(DATASET EXTRACT)

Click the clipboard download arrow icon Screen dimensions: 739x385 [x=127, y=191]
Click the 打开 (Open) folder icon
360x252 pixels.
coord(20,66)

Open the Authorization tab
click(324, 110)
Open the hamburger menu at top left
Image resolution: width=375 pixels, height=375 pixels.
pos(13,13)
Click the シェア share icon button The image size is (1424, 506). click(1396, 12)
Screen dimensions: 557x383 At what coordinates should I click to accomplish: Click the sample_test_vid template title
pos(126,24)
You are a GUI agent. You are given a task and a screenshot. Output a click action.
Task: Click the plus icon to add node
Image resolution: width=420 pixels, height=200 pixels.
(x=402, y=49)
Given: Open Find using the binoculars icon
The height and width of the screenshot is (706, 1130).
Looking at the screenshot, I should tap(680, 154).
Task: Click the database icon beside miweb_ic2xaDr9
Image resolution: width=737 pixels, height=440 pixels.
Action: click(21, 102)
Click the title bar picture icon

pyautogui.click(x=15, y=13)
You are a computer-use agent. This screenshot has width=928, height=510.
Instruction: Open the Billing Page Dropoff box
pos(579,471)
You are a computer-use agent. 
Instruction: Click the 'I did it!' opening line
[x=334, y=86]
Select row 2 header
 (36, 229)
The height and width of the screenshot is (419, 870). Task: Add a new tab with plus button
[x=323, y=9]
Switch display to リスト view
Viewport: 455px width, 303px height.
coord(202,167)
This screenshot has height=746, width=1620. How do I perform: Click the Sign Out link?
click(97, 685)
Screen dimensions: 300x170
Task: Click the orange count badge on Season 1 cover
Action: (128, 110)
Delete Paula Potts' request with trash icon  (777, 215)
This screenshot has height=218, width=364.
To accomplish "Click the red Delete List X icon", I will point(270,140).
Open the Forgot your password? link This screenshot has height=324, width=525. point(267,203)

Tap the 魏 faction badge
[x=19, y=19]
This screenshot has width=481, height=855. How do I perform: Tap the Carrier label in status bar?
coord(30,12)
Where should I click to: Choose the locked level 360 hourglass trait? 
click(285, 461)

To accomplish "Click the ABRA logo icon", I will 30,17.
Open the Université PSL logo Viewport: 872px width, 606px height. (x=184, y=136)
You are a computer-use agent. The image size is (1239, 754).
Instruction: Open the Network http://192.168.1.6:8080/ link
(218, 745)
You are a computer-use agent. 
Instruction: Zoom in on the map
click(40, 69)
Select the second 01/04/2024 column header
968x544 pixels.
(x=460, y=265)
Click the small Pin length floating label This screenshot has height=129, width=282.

(End DATASET EXTRACT)

**WORK INSTRUCTIONS**
Only the lines from the one containing "Viewport: 455px width, 303px height." through the one containing "Open the Forgot" are to be retyped, both boundary lines included, with no other material.

**REPLY**
Viewport: 455px width, 303px height.
coord(202,167)
This screenshot has height=746, width=1620. How do I perform: Click the Sign Out link?
click(97, 685)
Screen dimensions: 300x170
Task: Click the orange count badge on Season 1 cover
Action: (128, 110)
Delete Paula Potts' request with trash icon  (777, 215)
This screenshot has height=218, width=364.
To accomplish "Click the red Delete List X icon", I will point(270,140).
Open the Forgot your password? link This screenshot has height=324, width=525. point(267,203)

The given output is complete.